When a quilt became so badly worn around the edges that even rebinding could not rejuvenate it, a seamstress would cut it down to eliminate the worn areas, or rework it into a child's quilt. Any quilt was too precious to discard.

During the early 20th century, women's tastes shifted from dark colors to a rainbow of pastel colors—mint greens, lemon yellows, and watermelon pinks. The Double Wedding Ring was a pattern that lent itself well to pastel fabrics. A feature of many Double Wedding Ring quilts was its scalloped edge created by the circles that made up the quilt.

Double Wedding Ring Pattern
The Double Wedding Ring pattern dates back to the 15th century. It was reminiscent of the “Gimmal ring,” a popular engagement ring in which the betrothed couple each wore one ring during their engagement, and then the rings were interlocked during the wedding ceremony and worn by the wife.
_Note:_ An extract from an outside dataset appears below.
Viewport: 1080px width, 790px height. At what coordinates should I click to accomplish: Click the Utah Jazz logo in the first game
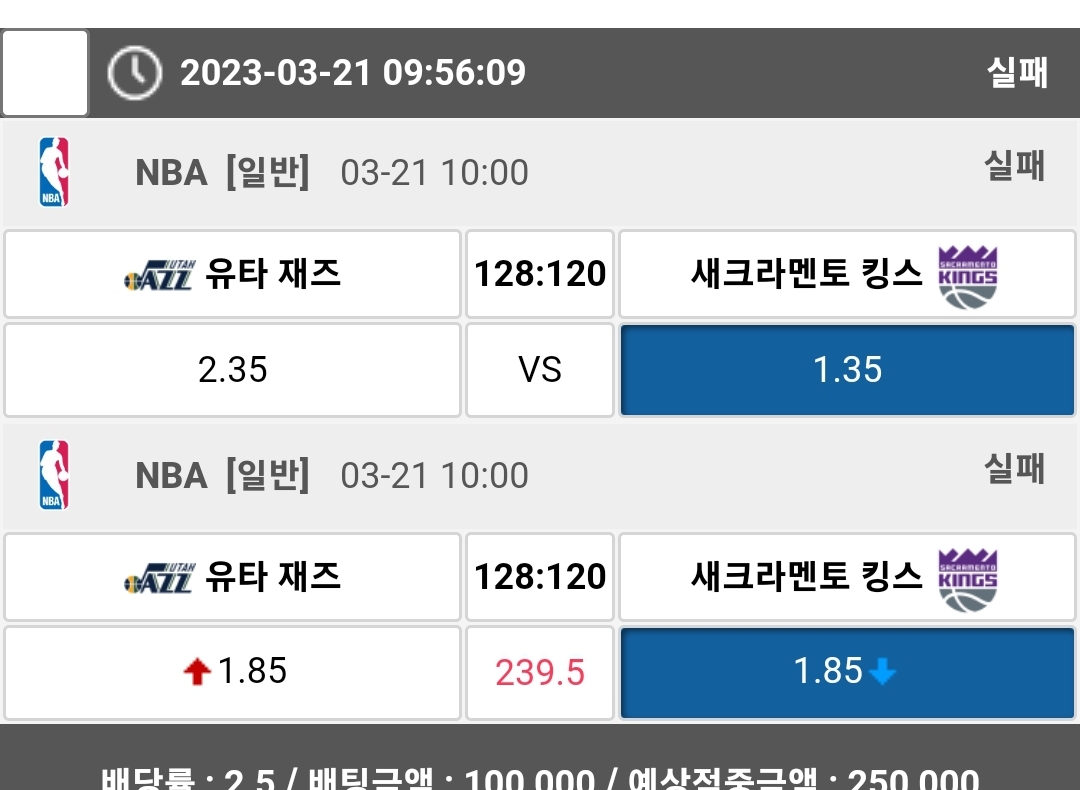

In come ways this pattern is familiar to the Celtic knot motif.

This quilt pattern can be found as early as the late 19th Century. It had long been a symbol of love and romance with its interlocking rings symbolizing marriage. The quilt was traditionally made by mothers and grandmothers who made these quilts for their children and gave them as gifts on their wedding day or anniversaries.

The Star Pattern
Stars were probably the most common pattern used on pioneer quilts. Homesteaders traveling West used the stars for guidance, plus they considered stars as religious symbols of their faith in God.

Quilters employed hundreds of star patterns. Some quilts had just one large radiating star, often called the Star of Bethlehem or Blazing Star while others had dozens of smaller stars. The simplest and most popular star pattern was the Eight Pointed Star.

However, a star pattern wasn’t an easy design to cut or sew. Quilters had to be precise, as any inaccuracy in cutting or piecing became worse as the quilter added pieces. If poorly pieced, the quilt wouldn’t lie flat when finished. An intricate star pattern was one way for a quilter to show her needlework skills.

Often, a quilter deliberately sewed a mistake into a quilt. Some believed that this reflected their faith in God, for only God could make a perfect thing. Originally meant to serve as bedcovers, they’re now displayed as works of American folk art.